His Apache name was De-ay-li-a, which Sergeant Smiley said means "anything that does not grow tall," but Henry used to say he did not know what it meant.
He did not stay at Indian Hill as consistently as the Burdettes, but came and went, moving to various camps at Fossil Creek, San Carlos, and Camp Verde. One of his daughters, Mrs. Mary Beecher, lived at Camp Verde and in 1938, Henry formally listed that as his address. On Nov. 7, 1941, Henry Irving died at her home.
The old road that crossed Indian Hill cut it in two. The east side, above today's high school, was where they buried their dead. The west side was where they built their humble houses.

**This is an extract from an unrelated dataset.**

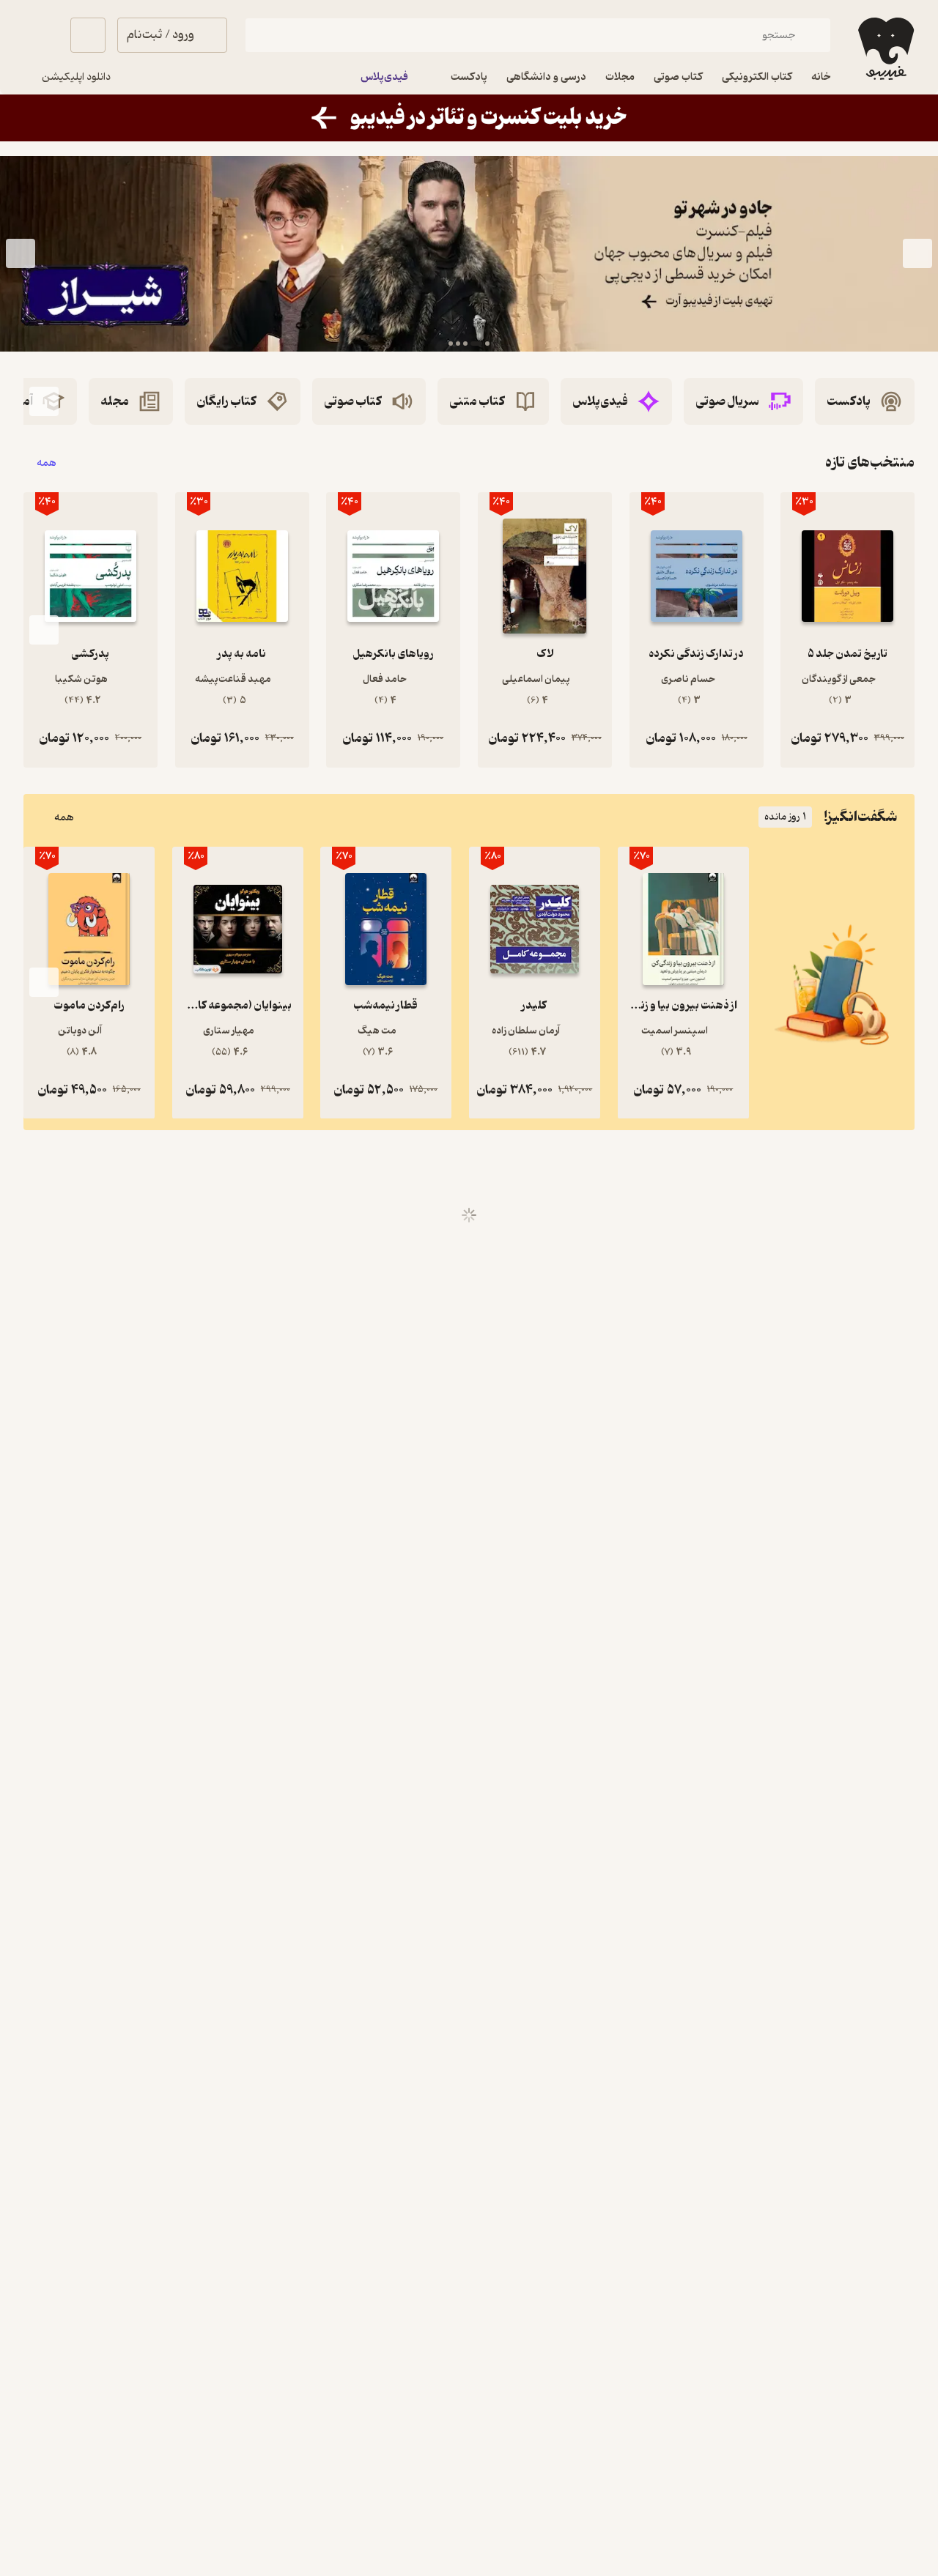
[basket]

Because the Apaches traditionally considered the land as belonging to Usen (God), and their living on the land a sacred right, as part of the Creation, it was not in their comprehension to "own property." However, Henry Irving understood the American civilization enough from his Army days to know he needed ownership of his family's plot on Indian Hill. He had a small pension from the Army and was able to purchase a couple of lots for $20, receiving a trustee's deed on July 18, 1930. The other families continued living on the hill without such formalities, except they thought Henry's presence there was their security, because "he had a paper."
However, Henry did understand that he had to record his deed at the county courthouse in Globe, and that was never done. He did, however, pay his taxes each year until 1938, when he moved to his daughter's at Camp Verde. The other families, still living on Indian Hill, did not know they had to pay taxes on those lots.
From 1938 to 1944, Henry Irving's lots were placed on the county's delinquent tax rolls, and on Feb. 5, 1945, Mr. Newell Fuller purchased Henry's property for $3.43, the amount of the lien.
The Tonto families did not know about all this, and continued to live there until 1954. The town of Payson was expanding, and the view from Indian Hill made the property valuable for housing. It was sold to a developer. The family of Alan Curtis saw the handwriting on the wall, and moved to another traditional camp location, south of town. Others followed as white families built on Indian Hill, and the last Tontos to leave were members of the Campbell family.
In 1957, while they were away with Melton Campbell's dad George Campbell, the developer brought in a bulldozer and leveled their house before they could rescue any of their furniture or personal belongings. The Indian graves were also destroyed.